We bought two earthen bowls for our new children and feeding them every evening has been a ritual since then. As winters approached, we realised they were having trouble with the cold milk so we began warming the milk and adding eggs to keep them warm through the night.

Some weeks down the line, Pagli stopped coming. I began to get worried that she may have been caught in a road accident. Amber went about looking for her in all possible places but she was nowhere. Then one afternoon, as I was talking to the cylinder-guy from Indane, I saw Pagli jumping from behind the gate, wagging her tail and trying to tell me a million things. As I went closer, everything became crystal clear, as we shared eye contact with our teary eyes. She had given babies. They were hiding right under the cemented drain near our house. Since the last couple of days she had been too weak to come out for food or water. I was so happy for her. She had been a brave girl!

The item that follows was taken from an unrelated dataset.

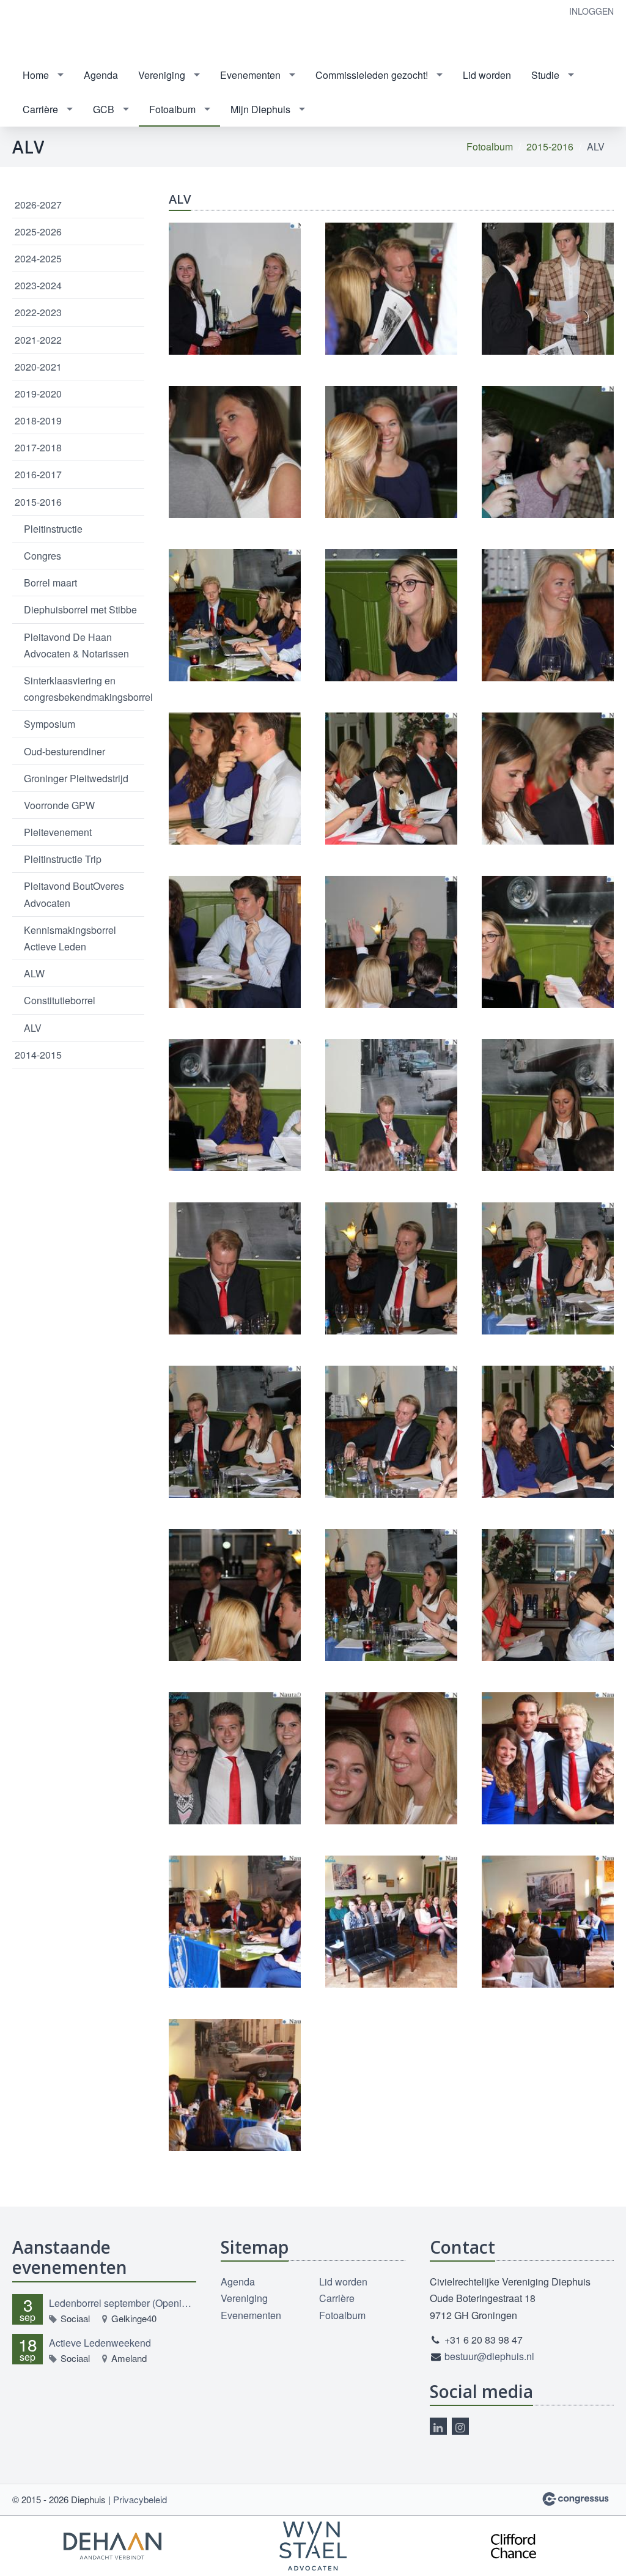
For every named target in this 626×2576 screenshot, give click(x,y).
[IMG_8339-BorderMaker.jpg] (548, 778)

I rushed inside to get her some warm milk and bread. She ate hungrily and came back to me, thanked me with her wagging tail and crawled back into the drain. Following this, Amber and I read up all about nursing dogs in trying to understand basics of feeding them. We realised their appetite increases manifold and so we began feeding her thrice a day.

Her babies are still in hiding. We peeked inside and counted five of them, tucked in each other’s arms. Every time we bring food, we call out for her and she comes out of the drain. That’s when we get to hear the sweet “kooyi kooyi” of her babies.

I am very grateful to Pagli for letting me be a part of her motherhood. Before I have my meals, I feed her. Sometimes When I feel she may be thirsty, I put water outside for her. And then there are other times when she seems too tired to come out and eat. So, we leave some food right outside the drain, to help her conserve energy.

Paglu, on the other hand seems to have softened a bit too. He sees that we wait for him to finish his food so he has started coming and letting us pat him a bit before he heads off to grab his place on one of the car roofs.

As for us, we are happy that Paglu and Pagli came into our lives and chose to love us. Often, we find ourselves discussing them like proud parents. Seeing us, they come jumping and running and there is no better feeling than that.

I cannot wait to meet Paglu and Pagli’s babies and tell them all about their awesome awesome parents!